» **Task instructions**: Copy exactly. Include the line containing "Given: Open the 硬件 tab", every line after it, and the last line below, but no pictures.

Extracted information Block Start

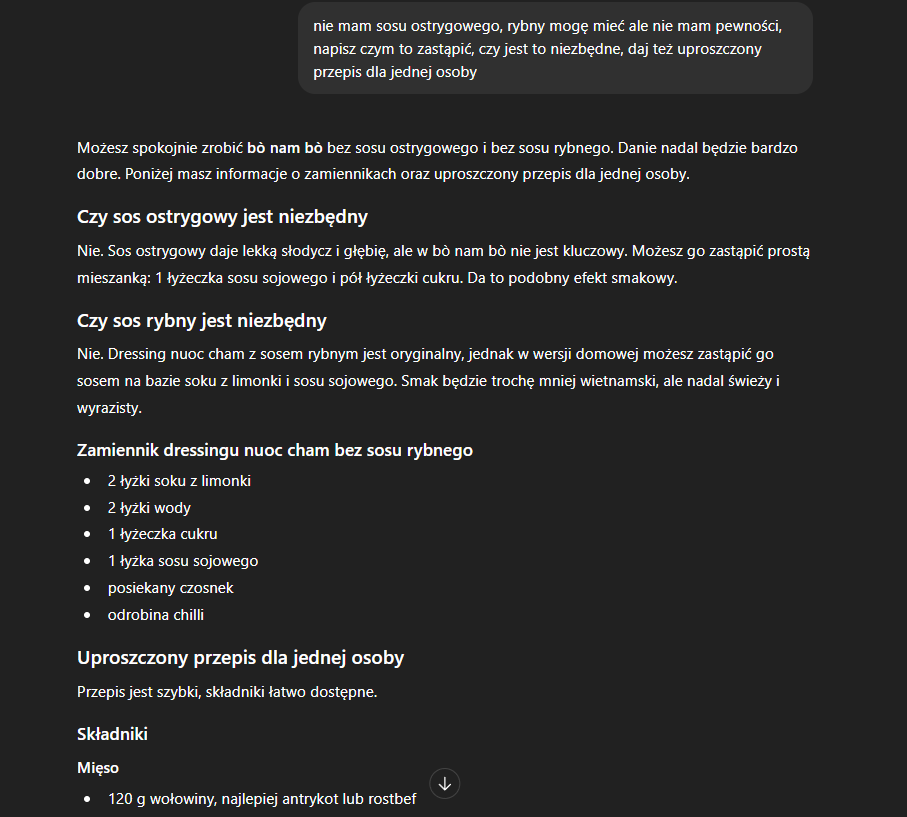Click the "Składniki" subheading
907x817 pixels.
[x=112, y=734]
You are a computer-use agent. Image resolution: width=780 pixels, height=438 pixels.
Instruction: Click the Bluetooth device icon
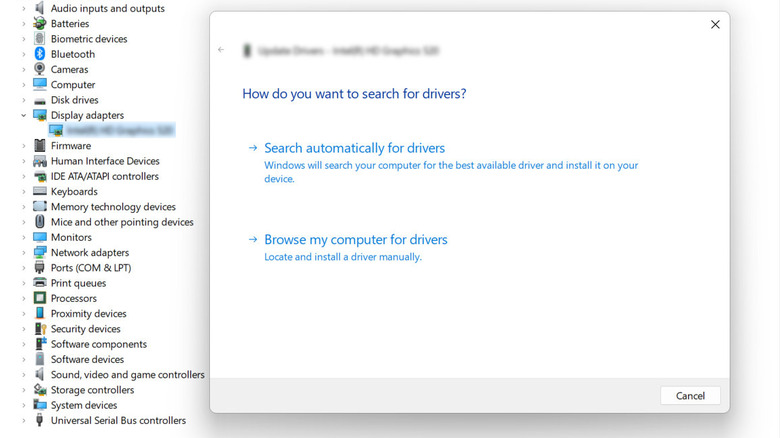coord(40,54)
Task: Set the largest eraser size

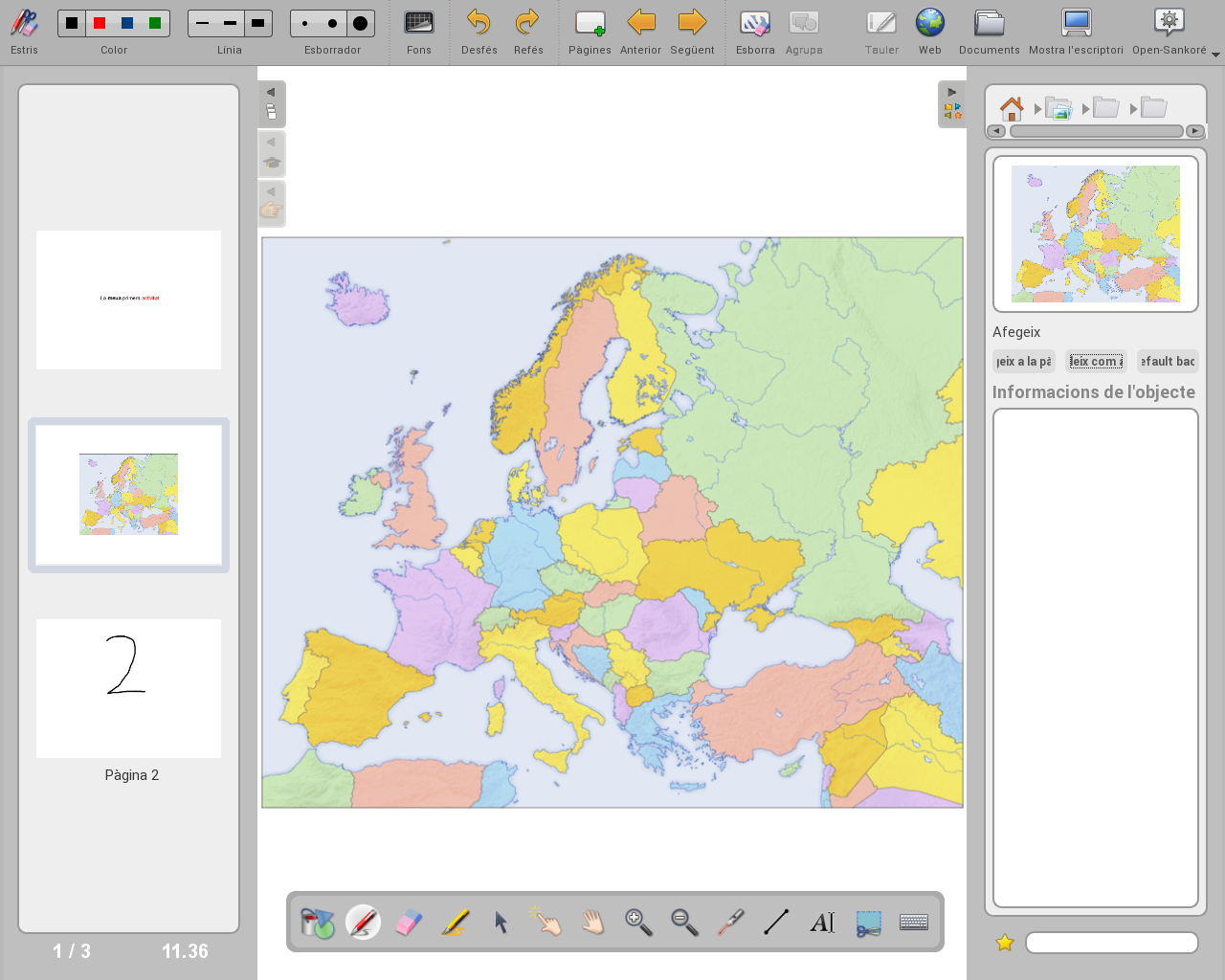Action: [360, 23]
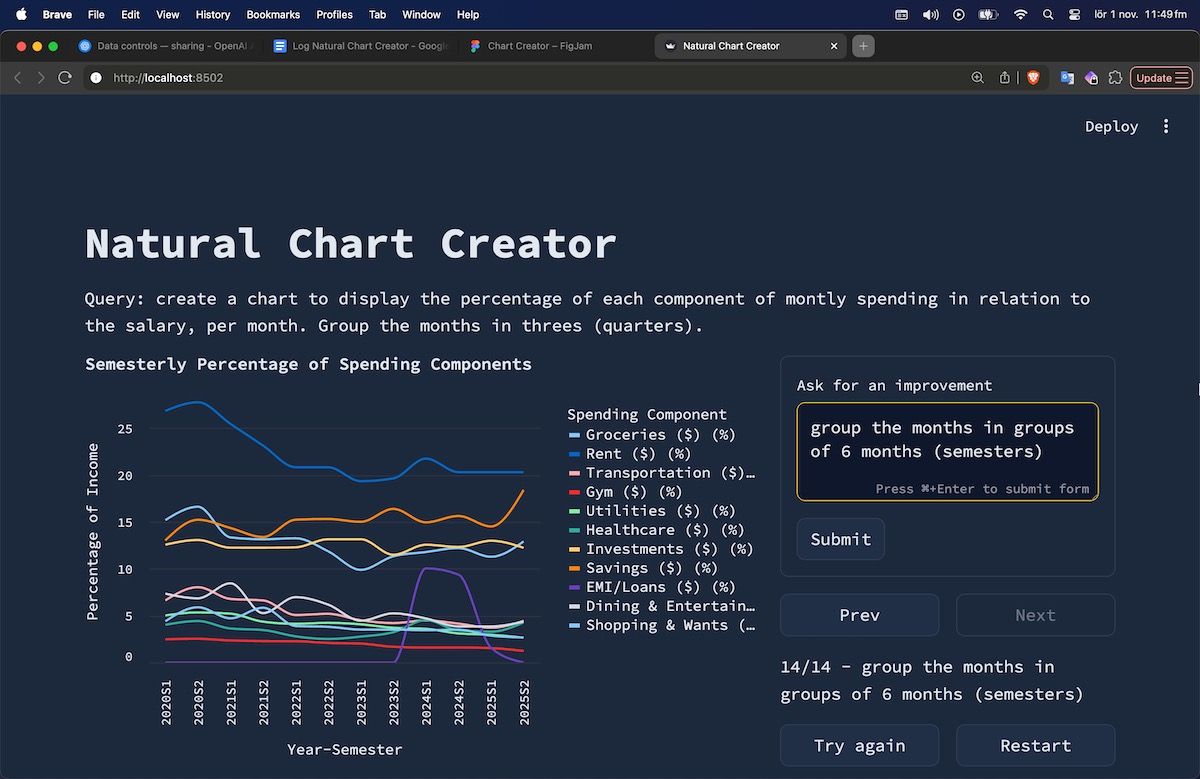Viewport: 1200px width, 779px height.
Task: Open a new browser tab
Action: (x=863, y=46)
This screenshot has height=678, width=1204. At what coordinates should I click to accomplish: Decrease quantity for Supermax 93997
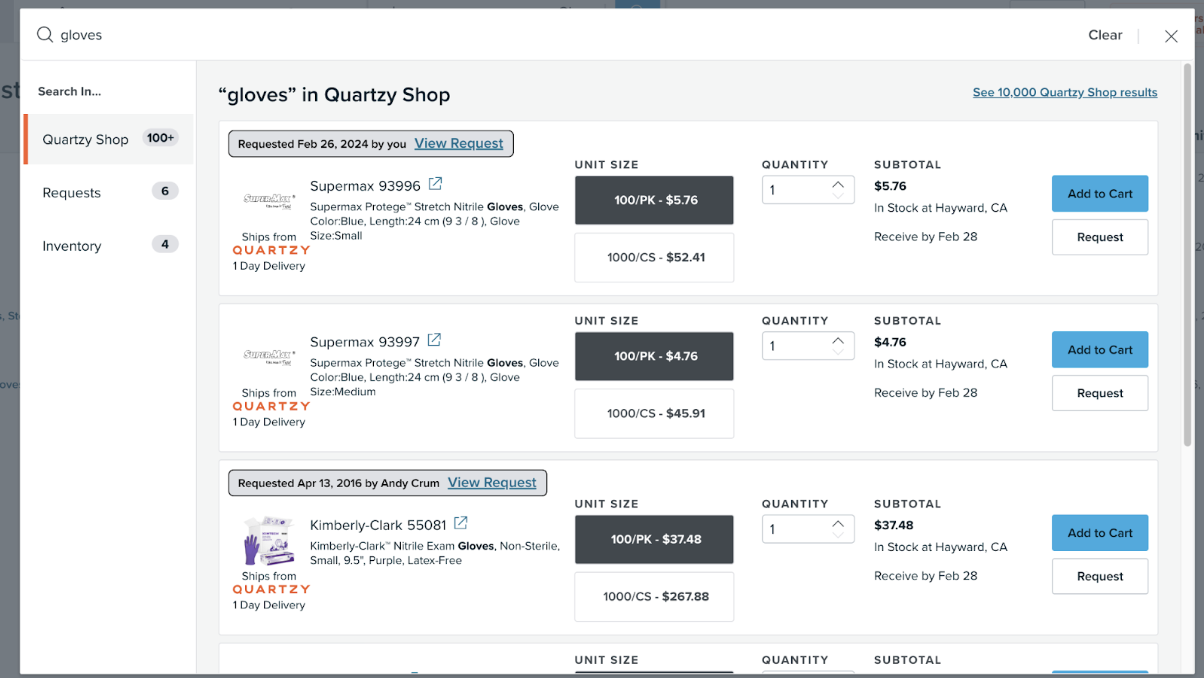(838, 352)
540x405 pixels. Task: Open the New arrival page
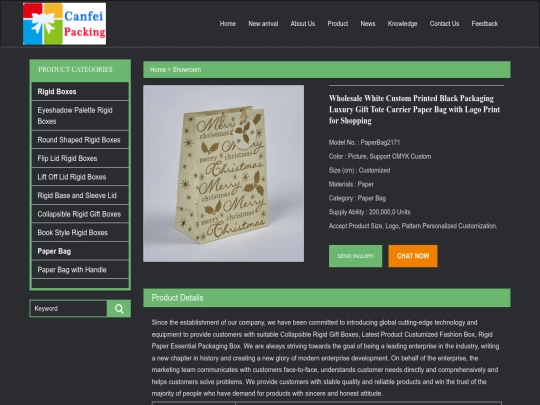(x=263, y=24)
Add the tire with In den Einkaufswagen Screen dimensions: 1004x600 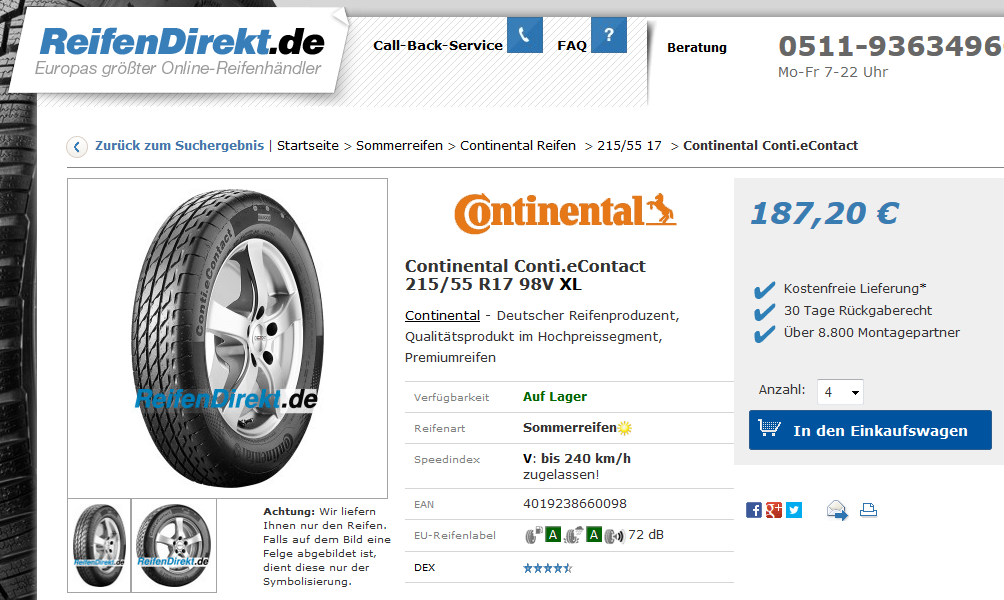tap(870, 430)
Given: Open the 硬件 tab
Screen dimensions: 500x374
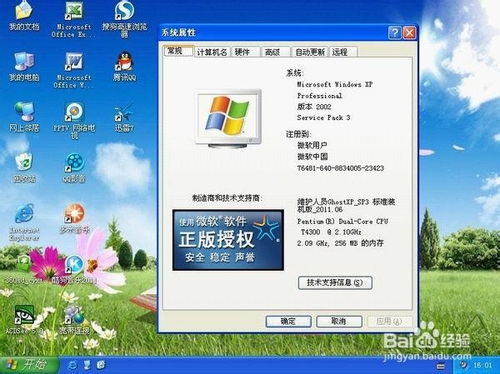Looking at the screenshot, I should 242,52.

Extracted information Block End

» **Task result**:
Given: Open the 硬件 tab
Screen dimensions: 500x374
Looking at the screenshot, I should 242,52.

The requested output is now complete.